▶ _文書の抜粋_
*-*-*

説明

脱臭剤及び脱臭フィルター

【課題】臭気成分を効率的に吸着して脱臭し、しかも、吸着したこれらの臭気成分の温度上昇による再放出の少ない脱臭剤および脱臭フィルターを提供する。
【解決手段】活性炭をイオン交換樹脂で被覆してなる脱臭剤及びそれを用いた脱臭フィルター。

【発明の詳細な説明】
【技術分野】
【0001】
本発明は、臭気成分を効率的に吸着して脱臭することができ、一旦吸着した臭気成分の温度上昇等による再放出の問題の少ない脱臭剤およびそれを用いた脱臭フィルターに関する。
【背景技術】
【0002】
従来、脱臭剤として、活性炭とイオン交換樹脂を併用するものとしていくつかのものが知られている。
例えば、特許文献1には、上流側に物理吸着能を有する活性炭を配置し、下流側に物理吸着能を有する活性炭を基材としその表面に酸性あるいは塩基性のガス状イオン性不純物を中和しうる物質を添着させたものを配置し、ガス状有機不純物とガス状イオン性不純物の両方を除去可能であることが報告されている。しかしこのような積層構造をとることによりフィルター部分での圧力損失が大きく排気ブロアーへの負荷が大きく電力消費量が大きくなるとともに、フィルターの通気線速が早い場合に上流側に吸着したイオン性不純物が脱離した際に下流側で効率よく吸着除去されずにスルーしてしまう危険性が高いという問題があった。

*-*-*

▶ _設問_
脱臭剤についてのこの抜粋によると、【解決手段】に示された脱臭剤は、何を何で被覆したものか。 次の記録は、上の抜粋とは関係がない。

データファイルの一部
*-*-*

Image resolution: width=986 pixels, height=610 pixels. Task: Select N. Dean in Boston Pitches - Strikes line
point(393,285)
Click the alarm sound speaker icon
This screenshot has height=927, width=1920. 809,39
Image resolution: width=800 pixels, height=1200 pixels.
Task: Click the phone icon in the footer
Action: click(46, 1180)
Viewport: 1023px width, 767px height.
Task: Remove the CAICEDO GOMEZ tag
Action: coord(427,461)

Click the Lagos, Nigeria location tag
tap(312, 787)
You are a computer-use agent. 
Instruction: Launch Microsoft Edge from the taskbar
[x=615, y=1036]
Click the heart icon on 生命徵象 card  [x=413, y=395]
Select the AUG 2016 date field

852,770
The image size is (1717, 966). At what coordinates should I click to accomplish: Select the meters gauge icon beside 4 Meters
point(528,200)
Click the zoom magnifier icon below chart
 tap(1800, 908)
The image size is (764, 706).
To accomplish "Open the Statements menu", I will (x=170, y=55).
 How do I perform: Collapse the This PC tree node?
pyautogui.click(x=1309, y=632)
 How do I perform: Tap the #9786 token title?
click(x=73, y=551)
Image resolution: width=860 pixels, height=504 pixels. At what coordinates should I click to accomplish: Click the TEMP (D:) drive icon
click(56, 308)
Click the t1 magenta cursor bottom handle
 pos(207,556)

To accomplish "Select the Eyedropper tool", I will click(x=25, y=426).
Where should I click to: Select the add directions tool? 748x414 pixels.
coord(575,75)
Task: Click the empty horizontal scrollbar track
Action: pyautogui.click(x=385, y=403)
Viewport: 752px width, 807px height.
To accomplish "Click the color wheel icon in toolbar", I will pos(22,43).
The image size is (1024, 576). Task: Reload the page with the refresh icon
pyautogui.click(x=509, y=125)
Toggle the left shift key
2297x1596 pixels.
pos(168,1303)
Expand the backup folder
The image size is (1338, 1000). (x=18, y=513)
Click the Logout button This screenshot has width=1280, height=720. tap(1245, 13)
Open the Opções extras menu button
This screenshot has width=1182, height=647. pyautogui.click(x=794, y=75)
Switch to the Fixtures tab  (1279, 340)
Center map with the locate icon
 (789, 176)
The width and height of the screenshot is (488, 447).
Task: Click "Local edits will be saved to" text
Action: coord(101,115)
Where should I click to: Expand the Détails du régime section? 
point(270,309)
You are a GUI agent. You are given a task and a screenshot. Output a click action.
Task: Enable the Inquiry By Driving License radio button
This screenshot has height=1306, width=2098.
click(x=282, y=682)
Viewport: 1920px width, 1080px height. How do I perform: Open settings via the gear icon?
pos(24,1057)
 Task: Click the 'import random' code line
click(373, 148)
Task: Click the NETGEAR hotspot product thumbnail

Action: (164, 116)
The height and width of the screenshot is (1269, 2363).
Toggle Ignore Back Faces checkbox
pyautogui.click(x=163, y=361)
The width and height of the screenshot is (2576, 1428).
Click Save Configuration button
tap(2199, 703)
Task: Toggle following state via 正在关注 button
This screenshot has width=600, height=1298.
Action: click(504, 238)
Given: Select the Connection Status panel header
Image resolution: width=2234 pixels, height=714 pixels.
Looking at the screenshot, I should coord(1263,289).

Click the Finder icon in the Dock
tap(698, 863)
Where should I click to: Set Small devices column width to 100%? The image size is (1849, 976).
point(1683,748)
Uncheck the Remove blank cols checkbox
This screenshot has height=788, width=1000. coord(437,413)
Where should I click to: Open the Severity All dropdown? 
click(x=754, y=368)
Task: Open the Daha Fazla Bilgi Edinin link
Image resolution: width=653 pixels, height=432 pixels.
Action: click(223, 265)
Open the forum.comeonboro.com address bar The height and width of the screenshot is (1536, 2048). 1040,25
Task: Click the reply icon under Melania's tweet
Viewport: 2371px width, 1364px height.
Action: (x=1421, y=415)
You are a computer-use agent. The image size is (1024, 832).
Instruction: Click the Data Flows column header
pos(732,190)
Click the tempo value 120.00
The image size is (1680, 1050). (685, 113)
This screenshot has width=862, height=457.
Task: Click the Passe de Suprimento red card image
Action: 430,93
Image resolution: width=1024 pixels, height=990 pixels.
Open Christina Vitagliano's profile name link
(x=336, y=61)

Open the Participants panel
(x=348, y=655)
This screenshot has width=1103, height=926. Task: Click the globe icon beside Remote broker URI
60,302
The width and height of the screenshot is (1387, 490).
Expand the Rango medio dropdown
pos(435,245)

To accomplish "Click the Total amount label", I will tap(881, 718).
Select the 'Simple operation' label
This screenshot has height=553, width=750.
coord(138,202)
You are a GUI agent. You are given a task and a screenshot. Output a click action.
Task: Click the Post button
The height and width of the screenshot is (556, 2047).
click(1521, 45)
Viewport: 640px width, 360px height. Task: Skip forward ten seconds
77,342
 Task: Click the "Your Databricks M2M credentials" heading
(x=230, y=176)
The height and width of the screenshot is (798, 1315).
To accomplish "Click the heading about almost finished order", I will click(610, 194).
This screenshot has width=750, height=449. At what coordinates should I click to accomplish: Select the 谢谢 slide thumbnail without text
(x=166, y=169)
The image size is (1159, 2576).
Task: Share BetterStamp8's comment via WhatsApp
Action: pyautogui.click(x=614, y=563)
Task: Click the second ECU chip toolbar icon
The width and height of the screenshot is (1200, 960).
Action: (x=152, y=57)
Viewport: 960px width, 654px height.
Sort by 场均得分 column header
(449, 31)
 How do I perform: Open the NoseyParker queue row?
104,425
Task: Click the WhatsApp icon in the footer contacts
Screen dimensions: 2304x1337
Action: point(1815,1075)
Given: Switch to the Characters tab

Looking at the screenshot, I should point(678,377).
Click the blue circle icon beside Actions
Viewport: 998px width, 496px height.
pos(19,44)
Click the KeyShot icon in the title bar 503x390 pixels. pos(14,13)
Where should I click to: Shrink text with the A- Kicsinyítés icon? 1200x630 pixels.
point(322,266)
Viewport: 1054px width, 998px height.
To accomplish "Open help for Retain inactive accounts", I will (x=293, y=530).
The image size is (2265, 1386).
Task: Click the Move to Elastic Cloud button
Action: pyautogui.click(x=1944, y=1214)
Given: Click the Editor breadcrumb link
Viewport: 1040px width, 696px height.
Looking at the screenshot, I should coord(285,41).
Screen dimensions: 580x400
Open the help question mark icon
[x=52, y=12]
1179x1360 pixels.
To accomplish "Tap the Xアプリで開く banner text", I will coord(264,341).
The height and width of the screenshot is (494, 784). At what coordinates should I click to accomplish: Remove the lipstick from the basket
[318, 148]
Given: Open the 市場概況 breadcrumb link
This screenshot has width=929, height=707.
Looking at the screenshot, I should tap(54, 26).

*-*-*

▶ _解答例_
活性炭をイオン交換樹脂で被覆したものである。